PROBLEM DETAILS
Copy out all the items below with every instance of "Image resolution" renamed to "Display size", leaving everything else unchanged.

DATA PROVIDED
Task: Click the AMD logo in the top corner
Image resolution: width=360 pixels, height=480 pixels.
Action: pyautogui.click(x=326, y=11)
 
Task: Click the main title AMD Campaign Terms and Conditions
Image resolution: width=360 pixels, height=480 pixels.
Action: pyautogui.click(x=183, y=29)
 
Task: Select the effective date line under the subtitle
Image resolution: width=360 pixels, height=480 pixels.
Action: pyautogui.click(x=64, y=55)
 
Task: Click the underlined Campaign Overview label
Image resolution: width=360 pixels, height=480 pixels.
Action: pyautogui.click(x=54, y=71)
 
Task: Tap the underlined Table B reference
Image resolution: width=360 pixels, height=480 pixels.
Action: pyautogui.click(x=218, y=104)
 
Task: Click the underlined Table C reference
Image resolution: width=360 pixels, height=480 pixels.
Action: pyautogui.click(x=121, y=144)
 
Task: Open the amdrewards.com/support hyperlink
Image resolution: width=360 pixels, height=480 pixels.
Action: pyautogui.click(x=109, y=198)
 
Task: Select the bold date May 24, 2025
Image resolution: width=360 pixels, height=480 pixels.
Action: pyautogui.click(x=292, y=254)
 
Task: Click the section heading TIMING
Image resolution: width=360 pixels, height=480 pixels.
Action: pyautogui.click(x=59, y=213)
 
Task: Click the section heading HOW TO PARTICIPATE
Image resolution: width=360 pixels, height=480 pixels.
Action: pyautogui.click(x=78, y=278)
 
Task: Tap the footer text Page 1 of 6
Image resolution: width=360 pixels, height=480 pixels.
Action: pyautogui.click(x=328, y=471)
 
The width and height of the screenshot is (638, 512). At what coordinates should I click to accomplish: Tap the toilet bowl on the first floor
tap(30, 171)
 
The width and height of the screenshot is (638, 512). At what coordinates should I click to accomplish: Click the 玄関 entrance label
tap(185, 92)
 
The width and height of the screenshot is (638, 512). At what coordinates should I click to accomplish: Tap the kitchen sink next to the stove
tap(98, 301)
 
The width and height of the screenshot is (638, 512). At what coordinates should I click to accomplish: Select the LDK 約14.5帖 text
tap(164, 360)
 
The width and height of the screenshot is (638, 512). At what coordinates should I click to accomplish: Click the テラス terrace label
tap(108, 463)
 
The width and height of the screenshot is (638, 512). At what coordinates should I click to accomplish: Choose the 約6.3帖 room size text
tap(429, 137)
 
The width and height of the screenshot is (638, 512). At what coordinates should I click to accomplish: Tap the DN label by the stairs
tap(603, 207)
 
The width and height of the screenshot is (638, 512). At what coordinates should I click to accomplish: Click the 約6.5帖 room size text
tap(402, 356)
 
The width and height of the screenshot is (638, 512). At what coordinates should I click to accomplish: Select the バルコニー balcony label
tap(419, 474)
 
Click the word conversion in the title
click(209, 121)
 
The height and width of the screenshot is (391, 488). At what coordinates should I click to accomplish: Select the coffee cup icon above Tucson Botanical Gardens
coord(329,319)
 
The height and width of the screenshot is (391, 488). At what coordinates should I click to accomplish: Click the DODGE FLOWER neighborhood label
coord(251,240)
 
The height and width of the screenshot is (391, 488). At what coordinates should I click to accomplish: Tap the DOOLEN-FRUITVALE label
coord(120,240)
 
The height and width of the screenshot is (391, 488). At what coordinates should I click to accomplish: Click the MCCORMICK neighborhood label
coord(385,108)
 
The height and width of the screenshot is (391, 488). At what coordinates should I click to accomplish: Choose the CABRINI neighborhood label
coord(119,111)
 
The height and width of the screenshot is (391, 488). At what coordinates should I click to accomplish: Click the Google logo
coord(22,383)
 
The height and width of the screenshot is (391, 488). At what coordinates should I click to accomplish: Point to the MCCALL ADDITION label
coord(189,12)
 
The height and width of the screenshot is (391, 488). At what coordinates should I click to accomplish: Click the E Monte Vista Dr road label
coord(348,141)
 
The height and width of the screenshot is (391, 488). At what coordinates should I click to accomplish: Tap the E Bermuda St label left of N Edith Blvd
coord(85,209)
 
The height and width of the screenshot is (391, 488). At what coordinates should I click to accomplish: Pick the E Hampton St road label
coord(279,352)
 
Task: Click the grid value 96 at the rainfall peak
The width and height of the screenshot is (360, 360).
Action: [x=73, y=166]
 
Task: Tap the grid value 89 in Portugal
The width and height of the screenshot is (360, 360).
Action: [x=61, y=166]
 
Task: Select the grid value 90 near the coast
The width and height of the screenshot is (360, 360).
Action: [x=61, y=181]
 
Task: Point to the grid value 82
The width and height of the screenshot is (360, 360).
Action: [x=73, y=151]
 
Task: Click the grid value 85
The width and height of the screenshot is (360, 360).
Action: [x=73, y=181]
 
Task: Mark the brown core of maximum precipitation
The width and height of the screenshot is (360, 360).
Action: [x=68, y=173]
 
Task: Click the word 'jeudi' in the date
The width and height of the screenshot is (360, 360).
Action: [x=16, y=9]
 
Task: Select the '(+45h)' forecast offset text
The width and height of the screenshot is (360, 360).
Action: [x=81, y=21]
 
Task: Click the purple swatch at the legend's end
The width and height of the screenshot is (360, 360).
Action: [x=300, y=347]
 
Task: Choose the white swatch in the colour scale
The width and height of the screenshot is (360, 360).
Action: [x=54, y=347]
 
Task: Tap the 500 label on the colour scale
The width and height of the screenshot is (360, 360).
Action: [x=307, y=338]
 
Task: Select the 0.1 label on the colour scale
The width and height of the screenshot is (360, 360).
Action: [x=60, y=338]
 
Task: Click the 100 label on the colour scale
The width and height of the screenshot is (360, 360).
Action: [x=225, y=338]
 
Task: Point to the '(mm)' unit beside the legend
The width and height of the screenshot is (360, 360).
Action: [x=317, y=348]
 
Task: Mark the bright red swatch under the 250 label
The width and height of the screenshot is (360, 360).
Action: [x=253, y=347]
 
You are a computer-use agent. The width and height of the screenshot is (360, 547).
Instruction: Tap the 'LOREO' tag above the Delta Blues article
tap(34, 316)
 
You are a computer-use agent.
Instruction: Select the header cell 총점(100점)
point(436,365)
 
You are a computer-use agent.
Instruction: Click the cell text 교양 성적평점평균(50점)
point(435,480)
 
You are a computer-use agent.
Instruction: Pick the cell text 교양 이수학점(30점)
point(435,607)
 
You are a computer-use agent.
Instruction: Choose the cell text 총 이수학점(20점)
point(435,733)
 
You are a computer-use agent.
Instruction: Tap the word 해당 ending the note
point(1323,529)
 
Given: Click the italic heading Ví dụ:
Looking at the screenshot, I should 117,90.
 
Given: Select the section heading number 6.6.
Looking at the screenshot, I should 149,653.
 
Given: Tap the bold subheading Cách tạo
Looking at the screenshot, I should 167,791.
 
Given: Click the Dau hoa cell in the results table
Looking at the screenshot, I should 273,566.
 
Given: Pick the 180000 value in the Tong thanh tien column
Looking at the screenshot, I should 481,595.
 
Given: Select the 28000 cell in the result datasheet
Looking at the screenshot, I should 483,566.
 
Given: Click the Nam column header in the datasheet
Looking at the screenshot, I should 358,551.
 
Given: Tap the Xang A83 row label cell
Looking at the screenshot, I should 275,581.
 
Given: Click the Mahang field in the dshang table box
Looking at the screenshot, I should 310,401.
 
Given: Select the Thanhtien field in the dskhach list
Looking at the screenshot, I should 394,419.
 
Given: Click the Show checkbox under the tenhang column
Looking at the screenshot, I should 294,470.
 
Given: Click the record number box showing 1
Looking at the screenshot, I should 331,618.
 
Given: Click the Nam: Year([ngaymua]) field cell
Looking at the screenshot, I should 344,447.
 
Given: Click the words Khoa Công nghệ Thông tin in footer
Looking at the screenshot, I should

OUTPUT
Task: Click the AMD logo in the top corner
Display size: width=360 pixels, height=480 pixels.
Action: pyautogui.click(x=326, y=11)
 
Task: Click the main title AMD Campaign Terms and Conditions
Display size: width=360 pixels, height=480 pixels.
Action: pyautogui.click(x=183, y=29)
 
Task: Select the effective date line under the subtitle
Display size: width=360 pixels, height=480 pixels.
Action: pyautogui.click(x=64, y=55)
 
Task: Click the underlined Campaign Overview label
Display size: width=360 pixels, height=480 pixels.
Action: pyautogui.click(x=54, y=71)
 
Task: Tap the underlined Table B reference
Display size: width=360 pixels, height=480 pixels.
Action: pyautogui.click(x=218, y=104)
 
Task: Click the underlined Table C reference
Display size: width=360 pixels, height=480 pixels.
Action: pyautogui.click(x=121, y=144)
 
Task: Open the amdrewards.com/support hyperlink
Display size: width=360 pixels, height=480 pixels.
Action: pyautogui.click(x=109, y=198)
 
Task: Select the bold date May 24, 2025
Display size: width=360 pixels, height=480 pixels.
Action: pyautogui.click(x=292, y=254)
 
Task: Click the section heading TIMING
Display size: width=360 pixels, height=480 pixels.
Action: pyautogui.click(x=59, y=213)
 
Task: Click the section heading HOW TO PARTICIPATE
Display size: width=360 pixels, height=480 pixels.
Action: pyautogui.click(x=78, y=278)
 
Task: Tap the footer text Page 1 of 6
Display size: width=360 pixels, height=480 pixels.
Action: pyautogui.click(x=328, y=471)
 
The width and height of the screenshot is (638, 512). At what coordinates should I click to accomplish: Tap the toilet bowl on the first floor
tap(30, 171)
 
The width and height of the screenshot is (638, 512). At what coordinates should I click to accomplish: Click the 玄関 entrance label
tap(185, 92)
 
The width and height of the screenshot is (638, 512). At what coordinates should I click to accomplish: Tap the kitchen sink next to the stove
tap(98, 301)
 
The width and height of the screenshot is (638, 512). At what coordinates should I click to accomplish: Select the LDK 約14.5帖 text
tap(164, 360)
 
The width and height of the screenshot is (638, 512). At what coordinates should I click to accomplish: Click the テラス terrace label
tap(108, 463)
 
The width and height of the screenshot is (638, 512). At what coordinates should I click to accomplish: Choose the 約6.3帖 room size text
tap(429, 137)
 
The width and height of the screenshot is (638, 512). At what coordinates should I click to accomplish: Tap the DN label by the stairs
tap(603, 207)
 
The width and height of the screenshot is (638, 512). At what coordinates should I click to accomplish: Click the 約6.5帖 room size text
tap(402, 356)
 
The width and height of the screenshot is (638, 512). At what coordinates should I click to accomplish: Select the バルコニー balcony label
tap(419, 474)
 
Click the word conversion in the title
click(209, 121)
 
The height and width of the screenshot is (391, 488). At what coordinates should I click to accomplish: Select the coffee cup icon above Tucson Botanical Gardens
coord(329,319)
 
The height and width of the screenshot is (391, 488). At what coordinates should I click to accomplish: Click the DODGE FLOWER neighborhood label
coord(251,240)
 
The height and width of the screenshot is (391, 488). At what coordinates should I click to accomplish: Tap the DOOLEN-FRUITVALE label
coord(120,240)
 
The height and width of the screenshot is (391, 488). At what coordinates should I click to accomplish: Click the MCCORMICK neighborhood label
coord(385,108)
 
The height and width of the screenshot is (391, 488). At what coordinates should I click to accomplish: Choose the CABRINI neighborhood label
coord(119,111)
 
The height and width of the screenshot is (391, 488). At what coordinates should I click to accomplish: Click the Google logo
coord(22,383)
 
The height and width of the screenshot is (391, 488). At what coordinates should I click to accomplish: Point to the MCCALL ADDITION label
coord(189,12)
 
The height and width of the screenshot is (391, 488). At what coordinates should I click to accomplish: Click the E Monte Vista Dr road label
coord(348,141)
 
The height and width of the screenshot is (391, 488). At what coordinates should I click to accomplish: Tap the E Bermuda St label left of N Edith Blvd
coord(85,209)
 
The height and width of the screenshot is (391, 488). At what coordinates should I click to accomplish: Pick the E Hampton St road label
coord(279,352)
 
Task: Click the grid value 96 at the rainfall peak
The width and height of the screenshot is (360, 360).
Action: [x=73, y=166]
 
Task: Tap the grid value 89 in Portugal
The width and height of the screenshot is (360, 360).
Action: [x=61, y=166]
 
Task: Select the grid value 90 near the coast
The width and height of the screenshot is (360, 360).
Action: [x=61, y=181]
 
Task: Point to the grid value 82
The width and height of the screenshot is (360, 360).
Action: [x=73, y=151]
 
Task: Click the grid value 85
The width and height of the screenshot is (360, 360).
Action: [x=73, y=181]
 
Task: Mark the brown core of maximum precipitation
The width and height of the screenshot is (360, 360).
Action: [x=68, y=173]
 
Task: Click the word 'jeudi' in the date
The width and height of the screenshot is (360, 360).
Action: [x=16, y=9]
 
Task: Select the '(+45h)' forecast offset text
The width and height of the screenshot is (360, 360).
Action: [x=81, y=21]
 
Task: Click the purple swatch at the legend's end
The width and height of the screenshot is (360, 360).
Action: [x=300, y=347]
 
Task: Choose the white swatch in the colour scale
The width and height of the screenshot is (360, 360).
Action: [x=54, y=347]
 
Task: Tap the 500 label on the colour scale
The width and height of the screenshot is (360, 360).
Action: [x=307, y=338]
 
Task: Select the 0.1 label on the colour scale
The width and height of the screenshot is (360, 360).
Action: [x=60, y=338]
 
Task: Click the 100 label on the colour scale
The width and height of the screenshot is (360, 360).
Action: [x=225, y=338]
 
Task: Point to the '(mm)' unit beside the legend
The width and height of the screenshot is (360, 360).
Action: [x=317, y=348]
 
Task: Mark the bright red swatch under the 250 label
The width and height of the screenshot is (360, 360).
Action: [x=253, y=347]
 
You are a computer-use agent. The width and height of the screenshot is (360, 547).
Instruction: Tap the 'LOREO' tag above the Delta Blues article
tap(34, 316)
 
You are a computer-use agent.
Instruction: Select the header cell 총점(100점)
point(436,365)
 
You are a computer-use agent.
Instruction: Click the cell text 교양 성적평점평균(50점)
point(435,480)
 
You are a computer-use agent.
Instruction: Pick the cell text 교양 이수학점(30점)
point(435,607)
 
You are a computer-use agent.
Instruction: Choose the cell text 총 이수학점(20점)
point(435,733)
 
You are a computer-use agent.
Instruction: Tap the word 해당 ending the note
point(1323,529)
 
Given: Click the italic heading Ví dụ:
Looking at the screenshot, I should 117,90.
 
Given: Select the section heading number 6.6.
Looking at the screenshot, I should 149,653.
 
Given: Tap the bold subheading Cách tạo
Looking at the screenshot, I should 167,791.
 
Given: Click the Dau hoa cell in the results table
Looking at the screenshot, I should 273,566.
 
Given: Pick the 180000 value in the Tong thanh tien column
Looking at the screenshot, I should 481,595.
 
Given: Select the 28000 cell in the result datasheet
Looking at the screenshot, I should 483,566.
 
Given: Click the Nam column header in the datasheet
Looking at the screenshot, I should 358,551.
 
Given: Tap the Xang A83 row label cell
Looking at the screenshot, I should 275,581.
 
Given: Click the Mahang field in the dshang table box
Looking at the screenshot, I should 310,401.
 
Given: Select the Thanhtien field in the dskhach list
Looking at the screenshot, I should 394,419.
 
Given: Click the Show checkbox under the tenhang column
Looking at the screenshot, I should 294,470.
 
Given: Click the record number box showing 1
Looking at the screenshot, I should 331,618.
 
Given: Click the Nam: Year([ngaymua]) field cell
Looking at the screenshot, I should 344,447.
 
Given: Click the words Khoa Công nghệ Thông tin in footer
Looking at the screenshot, I should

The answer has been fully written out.